2. The industrial agreements, which provided minimum wages and other conditions of employment for workers, were to be rigorously enforced by criminal prosecution, against employers who violated them and, where this proved ineffective, by strike and other action. Employers who could conduct clothing factories only by exploiting themselves and pilfering the workers' wages, and who could not provide reasonable standards for their workers, had either to change their methods or to get out. They were of no use to anyone, not to the country, not to the workers, not even to themselves. The Wage Act and the Factories Act, and all other laws dealing with questions of hygiene and sanitation, were to be enforced. In addition, the workers were to be taught the provisions of the industrial agreements and told to keep a check on their own wages and conditions of work and on those of other workers, to make sure whether all the provisions of the agreement were strictly observed. The workers were also to be invited to bring their wages to the union office to be checked and to lodge complaints. The union would undertake to protect every worker who might be victimised as a result of giving information, about contraventions of the agreement, to officials of the union or to the industrial councils.
3. Several of the leading employers, both in the tailoring and clothing industries, were ready to co-operate with the union in eliminating sweating. Naturally, the employers who paid higher wages and observed the provisions of the agreement were anxious to eliminate unfair competition from the small "rat" employers and the union was to co-operate with the better type of employers. We were to start a national campaign, by means of demonstrations, publications and newspaper articles, to expose the appalling conditions of the women workers in industry. Their abysmal poverty was not to be hidden, but must be flaunted in the faces of the public so as to arouse the conscience and sympathy of the mass of the people and thus force the government to take action.

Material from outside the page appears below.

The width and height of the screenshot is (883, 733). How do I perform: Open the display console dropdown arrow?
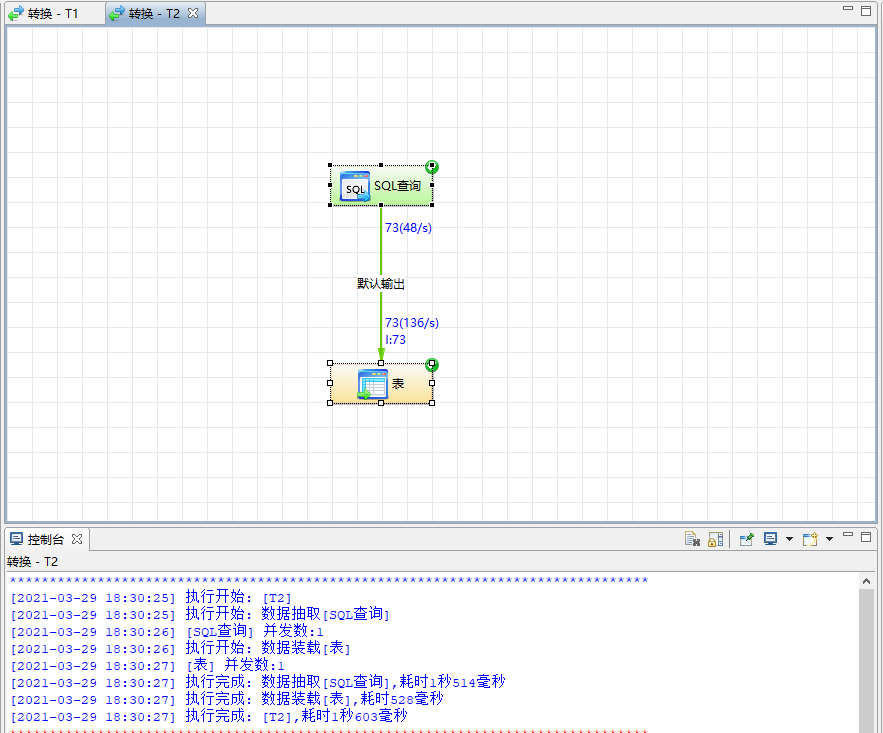790,538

In one respect, the union had been fortunate in its earlier strugg l es. Violent racial conflicts, which were later provoked by the propagandists of the Nationalist Party and dissipated so much of the energy of the union, were then unknown. At that time, there were two main racial groups in the union-several hundred Jewish workers and the rest nearly all Afrikaner women-and there was complete racial harmony. I recall an incident at a big general meeting in 1930 which illustrates this. The overwhelming majority of the members were Afrikaans-speaking and the union decided to introduce bilingualism in all spheres of its work. An Afrikaner woman, Mrs. Booysen, got up at the meeting and said: "It's all very well having English and Afrikaans, but what about the Jewish workers? Why shouldn't their language be recognised by the union?" But trilingualism had to be abandoned because nobody could be found who could speak and write Yiddish fluently and the task of translating terms of the industrial agreements into Yiddish proved quite hopeless.